■ Directions for this task ■
Repeat the full listing that follows, word for word.

■ Material to process ■
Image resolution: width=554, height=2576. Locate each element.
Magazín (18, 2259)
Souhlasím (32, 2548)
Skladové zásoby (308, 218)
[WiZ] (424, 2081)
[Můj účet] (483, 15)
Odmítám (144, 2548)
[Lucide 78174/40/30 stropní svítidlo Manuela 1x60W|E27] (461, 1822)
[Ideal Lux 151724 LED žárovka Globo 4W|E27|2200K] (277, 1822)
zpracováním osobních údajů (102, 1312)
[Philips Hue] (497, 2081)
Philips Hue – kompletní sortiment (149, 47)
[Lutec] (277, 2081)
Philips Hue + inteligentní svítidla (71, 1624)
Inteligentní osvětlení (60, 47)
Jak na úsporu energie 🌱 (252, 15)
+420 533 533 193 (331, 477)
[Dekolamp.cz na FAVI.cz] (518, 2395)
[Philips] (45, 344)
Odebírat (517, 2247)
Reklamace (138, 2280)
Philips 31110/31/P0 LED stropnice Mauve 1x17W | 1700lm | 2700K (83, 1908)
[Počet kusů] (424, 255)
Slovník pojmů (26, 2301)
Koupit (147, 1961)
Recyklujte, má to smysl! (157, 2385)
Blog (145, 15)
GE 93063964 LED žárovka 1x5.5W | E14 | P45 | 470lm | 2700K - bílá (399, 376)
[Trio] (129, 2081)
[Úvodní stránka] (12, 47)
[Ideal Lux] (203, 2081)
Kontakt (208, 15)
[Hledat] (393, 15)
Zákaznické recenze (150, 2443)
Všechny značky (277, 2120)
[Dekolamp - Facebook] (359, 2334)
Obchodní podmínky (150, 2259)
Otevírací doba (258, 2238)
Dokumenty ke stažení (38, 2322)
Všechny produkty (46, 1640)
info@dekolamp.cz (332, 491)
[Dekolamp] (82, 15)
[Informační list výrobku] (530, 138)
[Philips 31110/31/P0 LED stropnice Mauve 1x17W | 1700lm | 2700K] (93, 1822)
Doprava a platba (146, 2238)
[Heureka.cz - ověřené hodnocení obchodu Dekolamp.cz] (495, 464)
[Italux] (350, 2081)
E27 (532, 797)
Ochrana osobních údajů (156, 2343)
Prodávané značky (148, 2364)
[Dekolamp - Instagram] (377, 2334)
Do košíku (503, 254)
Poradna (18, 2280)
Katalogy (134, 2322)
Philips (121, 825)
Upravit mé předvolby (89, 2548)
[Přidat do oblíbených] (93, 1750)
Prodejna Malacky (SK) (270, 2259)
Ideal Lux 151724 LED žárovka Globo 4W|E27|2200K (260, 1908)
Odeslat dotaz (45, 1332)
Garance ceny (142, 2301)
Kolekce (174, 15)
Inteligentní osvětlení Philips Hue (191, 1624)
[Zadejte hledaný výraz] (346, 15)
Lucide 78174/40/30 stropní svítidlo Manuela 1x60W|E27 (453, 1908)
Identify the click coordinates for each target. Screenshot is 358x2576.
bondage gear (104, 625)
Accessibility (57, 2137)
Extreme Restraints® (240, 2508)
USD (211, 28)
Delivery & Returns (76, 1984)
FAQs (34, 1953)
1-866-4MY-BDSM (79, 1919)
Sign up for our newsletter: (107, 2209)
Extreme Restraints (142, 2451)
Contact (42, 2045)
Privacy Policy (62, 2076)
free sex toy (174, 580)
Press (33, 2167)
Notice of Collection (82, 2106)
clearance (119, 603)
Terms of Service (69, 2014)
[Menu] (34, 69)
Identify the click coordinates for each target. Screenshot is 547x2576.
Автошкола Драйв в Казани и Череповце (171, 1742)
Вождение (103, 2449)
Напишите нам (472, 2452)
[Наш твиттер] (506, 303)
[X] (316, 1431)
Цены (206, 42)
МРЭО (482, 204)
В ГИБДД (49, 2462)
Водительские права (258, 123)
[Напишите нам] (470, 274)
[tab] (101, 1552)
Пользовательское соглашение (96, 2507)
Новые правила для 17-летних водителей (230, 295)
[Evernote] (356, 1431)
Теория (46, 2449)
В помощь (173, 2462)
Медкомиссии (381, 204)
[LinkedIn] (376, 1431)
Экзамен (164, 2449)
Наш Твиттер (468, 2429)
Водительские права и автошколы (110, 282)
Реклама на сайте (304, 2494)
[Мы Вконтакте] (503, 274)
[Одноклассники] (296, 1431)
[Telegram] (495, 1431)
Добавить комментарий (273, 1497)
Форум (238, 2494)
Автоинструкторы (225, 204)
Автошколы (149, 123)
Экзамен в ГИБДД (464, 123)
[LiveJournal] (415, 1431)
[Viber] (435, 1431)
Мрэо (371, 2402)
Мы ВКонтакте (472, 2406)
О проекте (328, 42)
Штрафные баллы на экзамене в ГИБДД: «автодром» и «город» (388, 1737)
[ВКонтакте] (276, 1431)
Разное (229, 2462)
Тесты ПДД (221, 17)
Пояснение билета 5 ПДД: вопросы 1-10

■ Answer to this exercise ■
Image resolution: width=554, height=2576. Locate each element.
Magazín (18, 2259)
Souhlasím (32, 2548)
Skladové zásoby (308, 218)
[WiZ] (424, 2081)
[Můj účet] (483, 15)
Odmítám (144, 2548)
[Lucide 78174/40/30 stropní svítidlo Manuela 1x60W|E27] (461, 1822)
[Ideal Lux 151724 LED žárovka Globo 4W|E27|2200K] (277, 1822)
zpracováním osobních údajů (102, 1312)
[Philips Hue] (497, 2081)
Philips Hue – kompletní sortiment (149, 47)
[Lutec] (277, 2081)
Philips Hue + inteligentní svítidla (71, 1624)
Inteligentní osvětlení (60, 47)
Jak na úsporu energie 🌱 (252, 15)
+420 533 533 193 (331, 477)
[Dekolamp.cz na FAVI.cz] (518, 2395)
[Philips] (45, 344)
Odebírat (517, 2247)
Reklamace (138, 2280)
Philips 31110/31/P0 LED stropnice Mauve 1x17W | 1700lm | 2700K (83, 1908)
[Počet kusů] (424, 255)
Slovník pojmů (26, 2301)
Koupit (147, 1961)
Recyklujte, má to smysl! (157, 2385)
Blog (145, 15)
GE 93063964 LED žárovka 1x5.5W | E14 | P45 | 470lm | 2700K - bílá (399, 376)
[Trio] (129, 2081)
[Úvodní stránka] (12, 47)
[Ideal Lux] (203, 2081)
Kontakt (208, 15)
[Hledat] (393, 15)
Zákaznické recenze (150, 2443)
Všechny značky (277, 2120)
[Dekolamp - Facebook] (359, 2334)
Obchodní podmínky (150, 2259)
Otevírací doba (258, 2238)
Dokumenty ke stažení (38, 2322)
Všechny produkty (46, 1640)
info@dekolamp.cz (332, 491)
[Dekolamp] (82, 15)
[Informační list výrobku] (530, 138)
[Philips 31110/31/P0 LED stropnice Mauve 1x17W | 1700lm | 2700K] (93, 1822)
Doprava a platba (146, 2238)
[Heureka.cz - ověřené hodnocení obchodu Dekolamp.cz] (495, 464)
[Italux] (350, 2081)
E27 (532, 797)
Ochrana osobních údajů (156, 2343)
Prodávané značky (148, 2364)
[Dekolamp - Instagram] (377, 2334)
Do košíku (503, 254)
Poradna (18, 2280)
Katalogy (134, 2322)
Philips (121, 825)
Upravit mé předvolby (89, 2548)
[Přidat do oblíbených] (93, 1750)
Prodejna Malacky (SK) (270, 2259)
Ideal Lux 151724 LED žárovka Globo 4W|E27|2200K (260, 1908)
Odeslat dotaz (45, 1332)
Garance ceny (142, 2301)
Kolekce (174, 15)
Inteligentní osvětlení Philips Hue (191, 1624)
[Zadejte hledaný výraz] (346, 15)
Lucide 78174/40/30 stropní svítidlo Manuela 1x60W|E27 (453, 1908)
Identify the click coordinates for each target. Screenshot is 358x2576.
bondage gear (104, 625)
Accessibility (57, 2137)
Extreme Restraints® (240, 2508)
USD (211, 28)
Delivery & Returns (76, 1984)
FAQs (34, 1953)
1-866-4MY-BDSM (79, 1919)
Sign up for our newsletter: (107, 2209)
Extreme Restraints (142, 2451)
Contact (42, 2045)
Privacy Policy (62, 2076)
free sex toy (174, 580)
Press (33, 2167)
Notice of Collection (82, 2106)
clearance (119, 603)
Terms of Service (69, 2014)
[Menu] (34, 69)
Identify the click coordinates for each target. Screenshot is 547x2576.
Автошкола Драйв в Казани и Череповце (171, 1742)
Вождение (103, 2449)
Напишите нам (472, 2452)
[Наш твиттер] (506, 303)
[X] (316, 1431)
Цены (206, 42)
МРЭО (482, 204)
В ГИБДД (49, 2462)
Водительские права (258, 123)
[Напишите нам] (470, 274)
[tab] (101, 1552)
Пользовательское соглашение (96, 2507)
Новые правила для 17-летних водителей (230, 295)
[Evernote] (356, 1431)
Теория (46, 2449)
В помощь (173, 2462)
Медкомиссии (381, 204)
[LinkedIn] (376, 1431)
Экзамен (164, 2449)
Наш Твиттер (468, 2429)
Водительские права и автошколы (110, 282)
Реклама на сайте (304, 2494)
[Мы Вконтакте] (503, 274)
[Одноклассники] (296, 1431)
[Telegram] (495, 1431)
Добавить комментарий (273, 1497)
Форум (238, 2494)
Автоинструкторы (225, 204)
Автошколы (149, 123)
Экзамен в ГИБДД (464, 123)
[LiveJournal] (415, 1431)
[Viber] (435, 1431)
Мрэо (371, 2402)
Мы ВКонтакте (472, 2406)
О проекте (328, 42)
Штрафные баллы на экзамене в ГИБДД: «автодром» и «город» (388, 1737)
[ВКонтакте] (276, 1431)
Разное (229, 2462)
Тесты ПДД (221, 17)
Пояснение билета 5 ПДД: вопросы 1-10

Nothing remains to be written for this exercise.